Spinach, raw, ½ - 1 cup (Vitamin A, Vitamin E)

Fat free ranch dressing, up to 2 tbsp

Directions:

Place tortilla on a clean, flat surface.

Spread the fat free ranch dressing and avocado over the surface of the tortilla.

Top the ranch/avocado with the mozzarella (if using sliced, recommend halving the slice and placing vertically on the tortilla).

Add chicken and red bell pepper.

Finish with spinach, roll tightly, and secure with a toothpick as needed. Slice in half or enjoy whole!

Yield: 1 serving. Depending on the tortilla used, this provides approximately 340-430 calories, 33-34 gm protein, 6-18 gm fiber, 14.5-16.5 gm fat, 5-5.5 gm saturated fat.

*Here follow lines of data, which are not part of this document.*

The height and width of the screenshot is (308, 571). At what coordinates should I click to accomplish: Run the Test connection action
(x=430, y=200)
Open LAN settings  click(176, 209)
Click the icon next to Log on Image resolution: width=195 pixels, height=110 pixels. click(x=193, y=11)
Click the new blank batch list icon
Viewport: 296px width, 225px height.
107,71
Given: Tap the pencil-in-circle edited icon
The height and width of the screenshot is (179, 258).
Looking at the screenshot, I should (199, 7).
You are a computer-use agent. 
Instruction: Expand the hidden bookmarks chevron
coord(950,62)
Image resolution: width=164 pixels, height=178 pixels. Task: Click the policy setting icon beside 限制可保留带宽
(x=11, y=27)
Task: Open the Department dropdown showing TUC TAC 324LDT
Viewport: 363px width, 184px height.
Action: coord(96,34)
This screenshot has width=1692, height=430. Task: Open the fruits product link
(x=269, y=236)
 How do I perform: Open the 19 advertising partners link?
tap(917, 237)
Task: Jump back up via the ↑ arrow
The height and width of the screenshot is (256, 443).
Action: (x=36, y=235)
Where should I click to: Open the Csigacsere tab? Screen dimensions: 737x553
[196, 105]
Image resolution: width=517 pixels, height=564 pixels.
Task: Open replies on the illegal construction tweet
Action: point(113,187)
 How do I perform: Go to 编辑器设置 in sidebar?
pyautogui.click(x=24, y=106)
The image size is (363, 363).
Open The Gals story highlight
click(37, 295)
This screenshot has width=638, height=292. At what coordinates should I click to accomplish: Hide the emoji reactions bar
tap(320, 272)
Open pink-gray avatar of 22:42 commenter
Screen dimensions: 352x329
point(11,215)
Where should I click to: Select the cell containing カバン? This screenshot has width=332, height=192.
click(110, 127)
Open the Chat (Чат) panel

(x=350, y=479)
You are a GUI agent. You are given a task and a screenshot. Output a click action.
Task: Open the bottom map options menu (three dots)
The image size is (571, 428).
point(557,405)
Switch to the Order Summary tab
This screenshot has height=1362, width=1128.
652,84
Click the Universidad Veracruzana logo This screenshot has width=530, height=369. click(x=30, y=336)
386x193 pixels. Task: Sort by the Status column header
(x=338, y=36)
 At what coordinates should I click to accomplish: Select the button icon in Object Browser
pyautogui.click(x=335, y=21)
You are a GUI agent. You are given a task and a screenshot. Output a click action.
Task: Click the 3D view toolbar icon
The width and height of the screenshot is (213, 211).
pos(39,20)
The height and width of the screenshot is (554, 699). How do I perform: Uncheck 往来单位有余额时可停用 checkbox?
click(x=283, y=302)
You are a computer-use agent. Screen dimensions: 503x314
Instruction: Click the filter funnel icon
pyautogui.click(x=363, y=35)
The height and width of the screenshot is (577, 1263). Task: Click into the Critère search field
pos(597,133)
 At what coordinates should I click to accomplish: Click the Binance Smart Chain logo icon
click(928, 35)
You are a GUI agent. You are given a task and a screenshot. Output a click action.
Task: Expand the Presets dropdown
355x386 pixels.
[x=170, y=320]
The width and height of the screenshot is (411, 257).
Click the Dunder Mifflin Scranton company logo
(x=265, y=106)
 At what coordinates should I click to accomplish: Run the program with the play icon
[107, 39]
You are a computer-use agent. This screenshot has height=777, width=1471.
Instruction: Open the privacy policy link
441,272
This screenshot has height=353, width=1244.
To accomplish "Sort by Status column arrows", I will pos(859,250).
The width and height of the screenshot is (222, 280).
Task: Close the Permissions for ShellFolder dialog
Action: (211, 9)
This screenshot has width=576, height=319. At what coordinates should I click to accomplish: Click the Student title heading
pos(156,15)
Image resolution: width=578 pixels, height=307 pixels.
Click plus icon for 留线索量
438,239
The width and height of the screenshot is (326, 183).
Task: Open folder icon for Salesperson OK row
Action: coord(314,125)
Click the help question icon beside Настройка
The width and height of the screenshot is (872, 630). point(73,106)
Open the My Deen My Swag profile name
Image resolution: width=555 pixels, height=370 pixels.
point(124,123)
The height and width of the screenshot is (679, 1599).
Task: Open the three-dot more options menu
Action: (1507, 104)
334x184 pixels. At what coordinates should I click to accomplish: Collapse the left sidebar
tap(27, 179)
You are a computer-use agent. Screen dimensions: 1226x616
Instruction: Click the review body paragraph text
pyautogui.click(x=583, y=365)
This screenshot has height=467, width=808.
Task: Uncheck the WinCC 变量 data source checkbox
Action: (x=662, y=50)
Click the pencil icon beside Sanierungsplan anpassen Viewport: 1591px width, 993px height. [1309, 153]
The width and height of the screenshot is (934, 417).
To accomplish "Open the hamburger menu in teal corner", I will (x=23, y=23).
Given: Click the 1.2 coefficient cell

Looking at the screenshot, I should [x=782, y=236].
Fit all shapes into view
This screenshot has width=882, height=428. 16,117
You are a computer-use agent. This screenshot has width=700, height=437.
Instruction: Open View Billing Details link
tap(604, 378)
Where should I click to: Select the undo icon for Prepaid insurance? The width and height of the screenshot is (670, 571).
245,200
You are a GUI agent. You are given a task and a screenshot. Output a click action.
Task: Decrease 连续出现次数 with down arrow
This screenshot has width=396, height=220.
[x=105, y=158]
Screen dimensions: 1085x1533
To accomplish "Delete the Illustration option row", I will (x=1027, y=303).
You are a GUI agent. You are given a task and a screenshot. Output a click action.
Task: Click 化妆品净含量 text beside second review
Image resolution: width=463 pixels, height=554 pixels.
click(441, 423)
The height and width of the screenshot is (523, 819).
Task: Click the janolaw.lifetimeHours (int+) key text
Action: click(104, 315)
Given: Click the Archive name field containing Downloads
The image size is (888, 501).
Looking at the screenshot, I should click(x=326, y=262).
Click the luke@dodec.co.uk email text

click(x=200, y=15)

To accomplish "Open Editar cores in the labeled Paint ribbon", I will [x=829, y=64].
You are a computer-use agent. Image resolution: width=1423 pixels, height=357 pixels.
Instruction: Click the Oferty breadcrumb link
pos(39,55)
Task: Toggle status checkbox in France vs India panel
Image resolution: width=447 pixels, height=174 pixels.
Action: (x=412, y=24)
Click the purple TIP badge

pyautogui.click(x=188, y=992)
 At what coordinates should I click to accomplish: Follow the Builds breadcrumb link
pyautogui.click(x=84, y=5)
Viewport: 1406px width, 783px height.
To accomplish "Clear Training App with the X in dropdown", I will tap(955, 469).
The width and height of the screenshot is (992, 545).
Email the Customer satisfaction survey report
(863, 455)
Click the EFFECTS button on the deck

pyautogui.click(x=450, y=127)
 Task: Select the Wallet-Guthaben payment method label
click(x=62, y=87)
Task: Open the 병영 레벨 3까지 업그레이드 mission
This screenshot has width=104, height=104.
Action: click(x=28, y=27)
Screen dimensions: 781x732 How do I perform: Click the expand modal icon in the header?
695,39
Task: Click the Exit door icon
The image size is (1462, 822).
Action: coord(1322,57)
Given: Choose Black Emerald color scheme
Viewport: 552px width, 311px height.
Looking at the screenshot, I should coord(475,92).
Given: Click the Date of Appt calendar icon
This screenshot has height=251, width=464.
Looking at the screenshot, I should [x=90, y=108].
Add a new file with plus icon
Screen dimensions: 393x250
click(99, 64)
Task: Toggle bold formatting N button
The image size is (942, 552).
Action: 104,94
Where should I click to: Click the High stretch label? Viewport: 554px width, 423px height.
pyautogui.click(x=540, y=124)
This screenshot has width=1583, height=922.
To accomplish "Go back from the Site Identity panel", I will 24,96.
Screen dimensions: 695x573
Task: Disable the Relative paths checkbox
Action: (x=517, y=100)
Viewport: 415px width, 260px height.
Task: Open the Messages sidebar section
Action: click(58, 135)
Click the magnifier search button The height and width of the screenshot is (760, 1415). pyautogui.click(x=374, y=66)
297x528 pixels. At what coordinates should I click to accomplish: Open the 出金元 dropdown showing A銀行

Approximate price as of 7/15 using on-sale items at a local grocery store (depending on shell used): $1.63-$1.99.

In general, if you aim to eat a rainbow of color (to specify, from fruits and vegetables… Lucky Charms don’t count), whole grains with a minimum goal of 3 grams of fiber per 100 calories, lean protein, and low-fat or non-fat dairy products, you’ll be well on your way to getting in everything your body needs!

Other tips:

• To keep things as affordable as possible, look for store-brand versions of your favorite items. But also, be aware – sometimes that name brand item on sale is actually cheaper! Check the price per ounce or pound (found on the shelf’s price tag) for the most budget-friendly option.

• For a vegetarian-friendly wrap, try substituting the chicken for hummus. I used the store-brand traditional hummus when trying this recipe out on coworkers, and they gave rave reviews!

• Cooking and prepping fresh chicken can be time-consuming. Pull out a pressure cooker or slow cooker to cook things all at once per your device’s instructions. Ensure chicken reaches an internal temperature of 165°F. Once complete, drain, shred/chop, and cool appropriately, then freeze into smaller portions (I like using 2 cup glass bowls with lids so I can quickly thaw in the microwave when needed). This will save you time in the long run, and help you avoid heating your house up during the summer months!

• Add a few cloves or tbsp of garlic for extra flavor and to take advantage of its antimicrobial properties!